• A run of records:
--- START ---
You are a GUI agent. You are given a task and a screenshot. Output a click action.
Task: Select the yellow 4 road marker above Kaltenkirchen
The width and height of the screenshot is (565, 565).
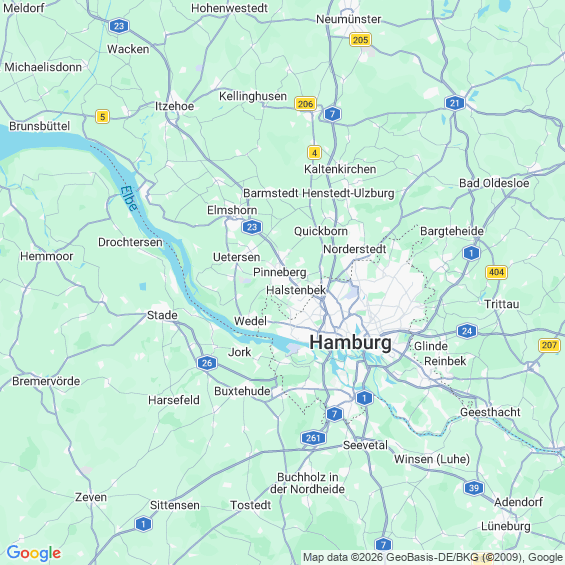[x=314, y=153]
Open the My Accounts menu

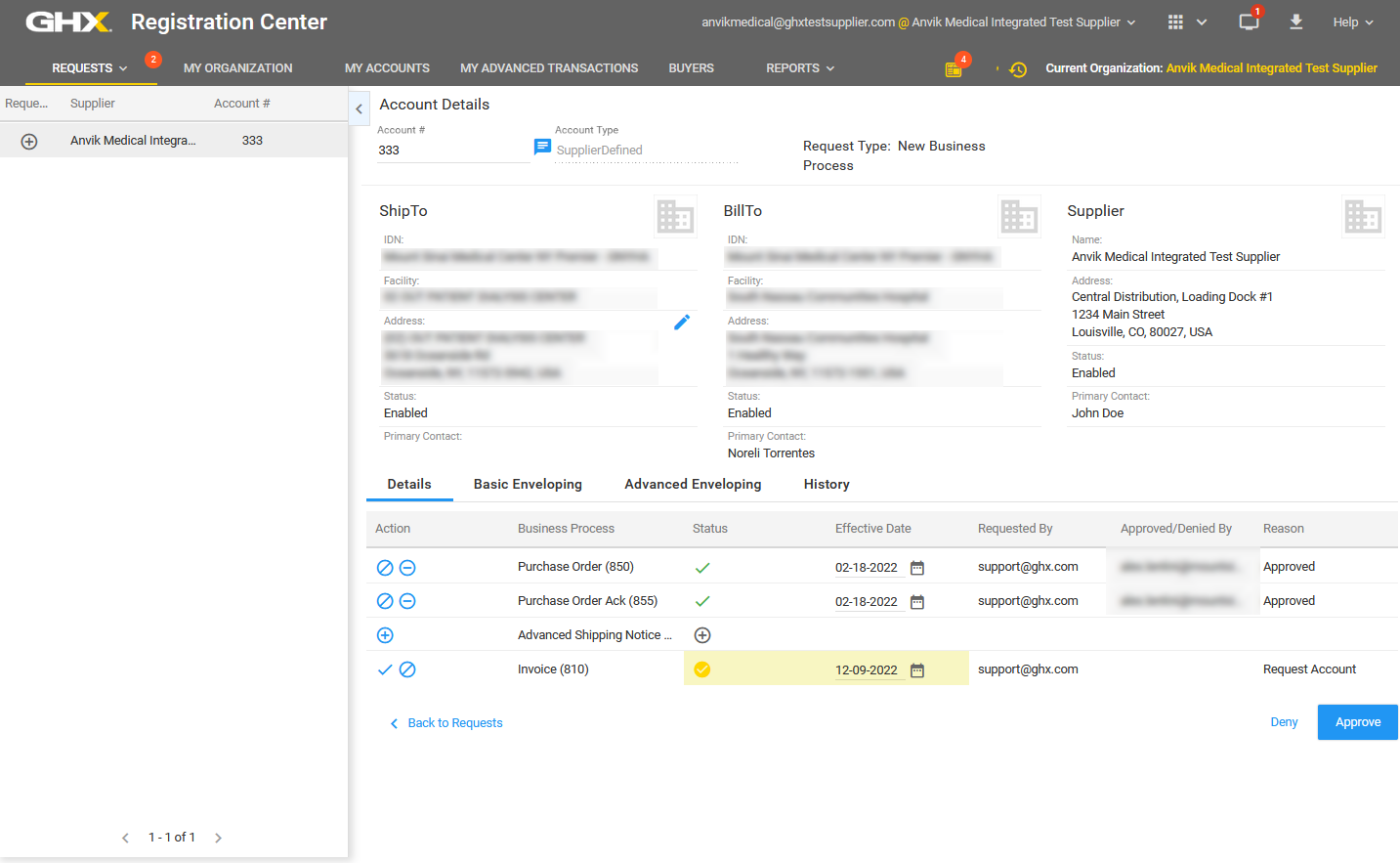pos(387,68)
--- END ---
• The task: Could you recast the data above as a numbered list, leaving out blank lines and the pictures?

• Written answer:
1. You are a GUI agent. You are given a task and a screenshot. Output a click action.
2. Task: Select the yellow 4 road marker above Kaltenkirchen
3. The width and height of the screenshot is (565, 565).
4. [x=314, y=153]
5. Open the My Accounts menu
6. pos(387,68)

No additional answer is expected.